Mailing-List: contact cygwin-developers-help AT sourceware DOT cygnus DOT com; run by ezmlm
Sender: cygwin-developers-owner AT sourceware DOT cygnus DOT com
Delivered-To: mailing list cygwin-developers AT sourceware DOT cygnus DOT com
Message-Id: <m10Hzkw-0010wTC@malasada.lava.net>
From: newsham AT lava DOT net (Tim Newsham)
Subject: signal safety and cygwin
To: cygwin-developers AT sourceware DOT cygnus DOT com
Date: Tue, 2 Mar 1999 14:43:21 -1000 (HST)
X-Mailer: ELM [version 2.4 PL25]
MIME-Version: 1.0
Content-Type: text/plain; charset=US-ASCII
Content-Transfer-Encoding: 7bit


Hi,

    I'm experiencing a problem in which processes get into an unkillable
state, which I believe is related to signals and the signal safety (or
lack thereof) of parts of cygwin.  NOTE: I am using an older version of
cygwin (based off of cygwin beta 19.1, with additional patches).  I am
also using a beta of win2000, although I have seen similar problems
in the past in nt4.0 which I was able to work around.

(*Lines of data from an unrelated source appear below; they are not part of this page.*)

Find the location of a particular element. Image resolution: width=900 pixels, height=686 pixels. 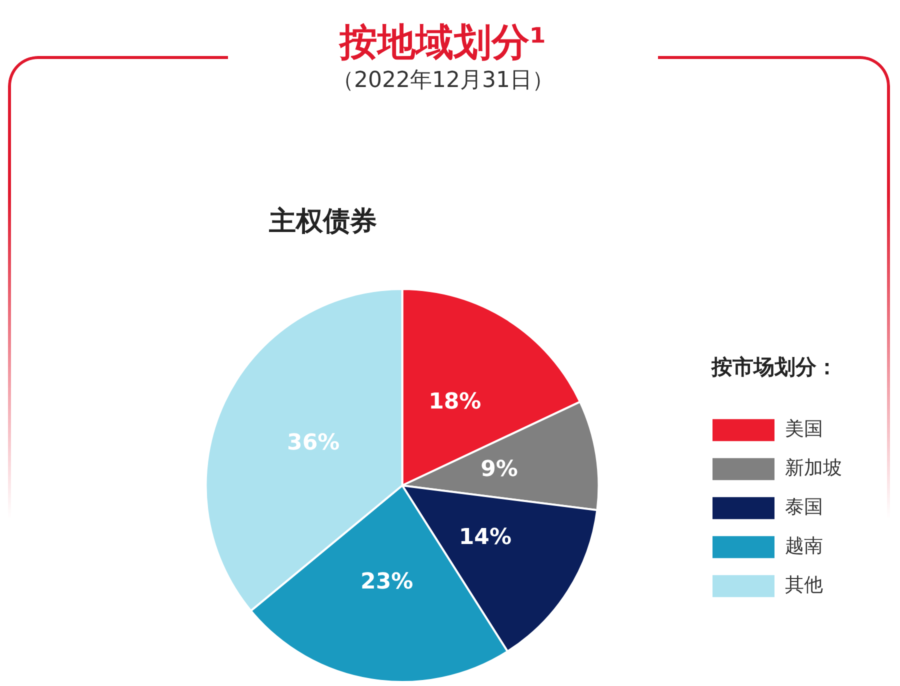

legend-label: 其他 is located at coordinates (804, 585).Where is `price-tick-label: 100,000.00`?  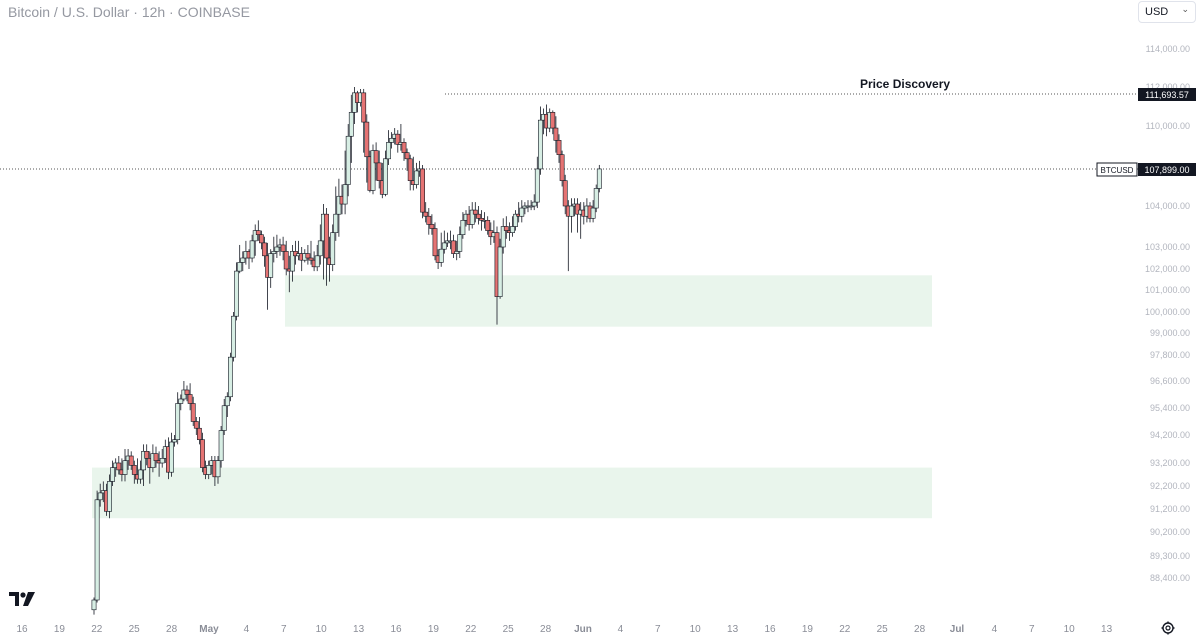 price-tick-label: 100,000.00 is located at coordinates (1168, 312).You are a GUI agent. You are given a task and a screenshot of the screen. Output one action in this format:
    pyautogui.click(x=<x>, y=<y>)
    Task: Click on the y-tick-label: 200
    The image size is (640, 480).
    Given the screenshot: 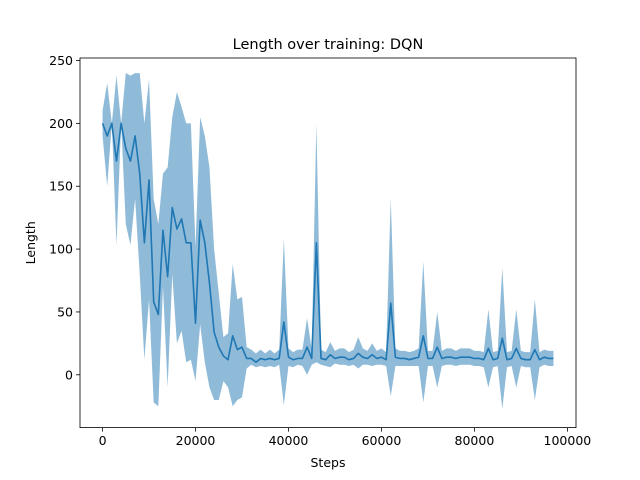 What is the action you would take?
    pyautogui.click(x=61, y=124)
    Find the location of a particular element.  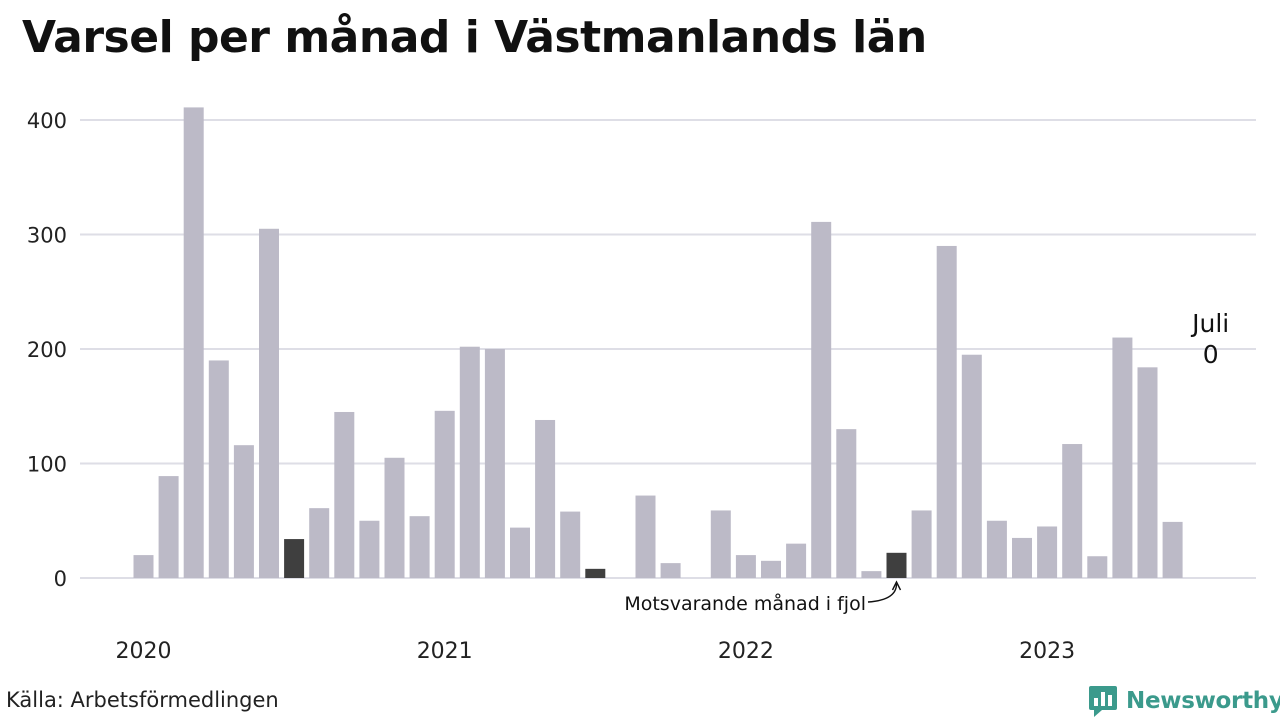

Here is the particular problem I am seeing:  I have a process which talks
over a socket to another process.  This process has an alarm handler
which siglongjmp's back to the start of execution and writes back an
error on the socket in the event of a timeout.  Sometimes when this
process is running and performing a select on some sockets and is
interupted, the code returns to the start of execution and attempts
to perform its write, but the write hangs completely.  Any further
attempts to kill the process from cygwin fails, although I can kill
the process fine from the task manager.

Performing stack traces on the hung process (using windbg, ugh, I
would kill for the ability to attach to a process w/ gdb) I see that
the process is indeed hung in the sendto that cygwin does when I
perform the write() on the socket.  In addition, I am able to see
that previous to the sigalarm happening, I was indeed in cygwin's
select function, waiting on the socket select therad to die (select_done).

My guess is that the signal is coming in, select is noting that a
signal came in and it's WaitForMultipleObjects is completing, it
is shutting down the select thread, and then returns off in to the
handler on the stack which then proceeds to write to a socket.  At
this point we have the select thread doing a winsock select on one
socket handle (depending on the race between the two threads) while
the other thread is doing a sendto on another socket handle.  For
whatever reason, winsock isn't happy and the sendto blocks indefinitely.

Looking at the bigger picture, there are other problems:  select
went and did a lot of busy work, and wasn't allowed to clean up
after itself.  Shouldn't the entire select function be protected
against signal handler dispatch (although definitely it still should
allow signal delivery to break the timed wait)?  It scares me that
there are many other places in cygwin where this sort of problem
can show its face, since the code generally allows for interuption
unless explicitely disallowed.  Maybe a better policy would be to
disallow interuption unless explicitely allowed, like in many unix
kernels?

If this specific problem has been fixed in a newer version, I apologize
for wasting time.  I am not up to date w/ cygwin at the moment.  If
anyone sees flaws in my analysis and can offer a better one, please
do.

                                              Tim N.